:: To do ::
Rewrite the records below, swapping "particular element" for "specific element" and leaving everything else unchanged.
___ Data in this exercise ___
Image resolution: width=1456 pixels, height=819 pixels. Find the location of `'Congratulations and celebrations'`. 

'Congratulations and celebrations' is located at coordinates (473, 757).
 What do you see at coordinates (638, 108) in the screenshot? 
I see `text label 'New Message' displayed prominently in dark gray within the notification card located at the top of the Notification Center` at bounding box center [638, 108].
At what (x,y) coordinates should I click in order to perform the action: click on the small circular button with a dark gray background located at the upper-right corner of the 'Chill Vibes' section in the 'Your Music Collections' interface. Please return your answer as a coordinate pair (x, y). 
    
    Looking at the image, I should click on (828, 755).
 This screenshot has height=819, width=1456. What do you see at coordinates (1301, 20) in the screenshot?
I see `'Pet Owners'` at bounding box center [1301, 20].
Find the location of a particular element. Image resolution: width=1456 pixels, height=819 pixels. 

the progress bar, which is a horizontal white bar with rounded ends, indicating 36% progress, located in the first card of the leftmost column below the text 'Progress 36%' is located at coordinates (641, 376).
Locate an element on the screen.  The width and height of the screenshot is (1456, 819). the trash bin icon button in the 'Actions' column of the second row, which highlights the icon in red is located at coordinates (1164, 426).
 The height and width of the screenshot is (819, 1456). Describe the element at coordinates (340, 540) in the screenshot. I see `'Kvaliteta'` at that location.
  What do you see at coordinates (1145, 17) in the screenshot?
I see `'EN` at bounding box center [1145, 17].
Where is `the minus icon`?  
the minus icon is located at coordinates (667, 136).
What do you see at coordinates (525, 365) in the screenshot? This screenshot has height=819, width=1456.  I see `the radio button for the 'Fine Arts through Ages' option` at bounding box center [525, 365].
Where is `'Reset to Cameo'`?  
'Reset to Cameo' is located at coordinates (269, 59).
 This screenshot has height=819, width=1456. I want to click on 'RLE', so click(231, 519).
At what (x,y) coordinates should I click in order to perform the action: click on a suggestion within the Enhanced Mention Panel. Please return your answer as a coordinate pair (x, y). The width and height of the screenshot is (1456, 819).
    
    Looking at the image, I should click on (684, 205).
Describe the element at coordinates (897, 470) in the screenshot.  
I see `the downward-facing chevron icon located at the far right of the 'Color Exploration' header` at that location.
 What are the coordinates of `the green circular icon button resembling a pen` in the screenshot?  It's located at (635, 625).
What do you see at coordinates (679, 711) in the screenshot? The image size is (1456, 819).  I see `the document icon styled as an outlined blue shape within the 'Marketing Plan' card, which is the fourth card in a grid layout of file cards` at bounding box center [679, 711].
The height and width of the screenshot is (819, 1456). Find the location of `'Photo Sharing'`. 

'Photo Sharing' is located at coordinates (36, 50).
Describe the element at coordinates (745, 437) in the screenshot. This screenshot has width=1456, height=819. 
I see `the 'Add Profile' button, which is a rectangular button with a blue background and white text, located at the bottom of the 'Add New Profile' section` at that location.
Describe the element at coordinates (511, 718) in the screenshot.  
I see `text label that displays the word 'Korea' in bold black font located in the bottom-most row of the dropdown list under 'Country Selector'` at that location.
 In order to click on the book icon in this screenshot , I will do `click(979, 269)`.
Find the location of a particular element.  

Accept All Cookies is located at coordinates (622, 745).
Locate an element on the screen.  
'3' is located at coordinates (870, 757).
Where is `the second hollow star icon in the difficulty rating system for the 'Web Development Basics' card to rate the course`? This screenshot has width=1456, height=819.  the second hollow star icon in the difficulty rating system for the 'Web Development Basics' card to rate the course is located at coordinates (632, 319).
___
:: Exercise answer ::
Image resolution: width=1456 pixels, height=819 pixels. Find the location of `'Congratulations and celebrations'`. 

'Congratulations and celebrations' is located at coordinates (473, 757).
 What do you see at coordinates (638, 108) in the screenshot? 
I see `text label 'New Message' displayed prominently in dark gray within the notification card located at the top of the Notification Center` at bounding box center [638, 108].
At what (x,y) coordinates should I click in order to perform the action: click on the small circular button with a dark gray background located at the upper-right corner of the 'Chill Vibes' section in the 'Your Music Collections' interface. Please return your answer as a coordinate pair (x, y). 
    
    Looking at the image, I should click on (828, 755).
 This screenshot has height=819, width=1456. What do you see at coordinates (1301, 20) in the screenshot?
I see `'Pet Owners'` at bounding box center [1301, 20].
Find the location of a specific element. Image resolution: width=1456 pixels, height=819 pixels. 

the progress bar, which is a horizontal white bar with rounded ends, indicating 36% progress, located in the first card of the leftmost column below the text 'Progress 36%' is located at coordinates (641, 376).
Locate an element on the screen.  The width and height of the screenshot is (1456, 819). the trash bin icon button in the 'Actions' column of the second row, which highlights the icon in red is located at coordinates (1164, 426).
 The height and width of the screenshot is (819, 1456). Describe the element at coordinates (340, 540) in the screenshot. I see `'Kvaliteta'` at that location.
  What do you see at coordinates (1145, 17) in the screenshot?
I see `'EN` at bounding box center [1145, 17].
Where is `the minus icon`?  
the minus icon is located at coordinates (667, 136).
What do you see at coordinates (525, 365) in the screenshot? This screenshot has height=819, width=1456.  I see `the radio button for the 'Fine Arts through Ages' option` at bounding box center [525, 365].
Where is `'Reset to Cameo'`?  
'Reset to Cameo' is located at coordinates (269, 59).
 This screenshot has height=819, width=1456. I want to click on 'RLE', so click(231, 519).
At what (x,y) coordinates should I click in order to perform the action: click on a suggestion within the Enhanced Mention Panel. Please return your answer as a coordinate pair (x, y). The width and height of the screenshot is (1456, 819).
    
    Looking at the image, I should click on (684, 205).
Describe the element at coordinates (897, 470) in the screenshot.  
I see `the downward-facing chevron icon located at the far right of the 'Color Exploration' header` at that location.
 What are the coordinates of `the green circular icon button resembling a pen` in the screenshot?  It's located at (635, 625).
What do you see at coordinates (679, 711) in the screenshot? The image size is (1456, 819).  I see `the document icon styled as an outlined blue shape within the 'Marketing Plan' card, which is the fourth card in a grid layout of file cards` at bounding box center [679, 711].
The height and width of the screenshot is (819, 1456). Find the location of `'Photo Sharing'`. 

'Photo Sharing' is located at coordinates (36, 50).
Describe the element at coordinates (745, 437) in the screenshot. This screenshot has width=1456, height=819. 
I see `the 'Add Profile' button, which is a rectangular button with a blue background and white text, located at the bottom of the 'Add New Profile' section` at that location.
Describe the element at coordinates (511, 718) in the screenshot.  
I see `text label that displays the word 'Korea' in bold black font located in the bottom-most row of the dropdown list under 'Country Selector'` at that location.
 In order to click on the book icon in this screenshot , I will do `click(979, 269)`.
Find the location of a specific element.  

Accept All Cookies is located at coordinates (622, 745).
Locate an element on the screen.  
'3' is located at coordinates (870, 757).
Where is `the second hollow star icon in the difficulty rating system for the 'Web Development Basics' card to rate the course`? This screenshot has width=1456, height=819.  the second hollow star icon in the difficulty rating system for the 'Web Development Basics' card to rate the course is located at coordinates (632, 319).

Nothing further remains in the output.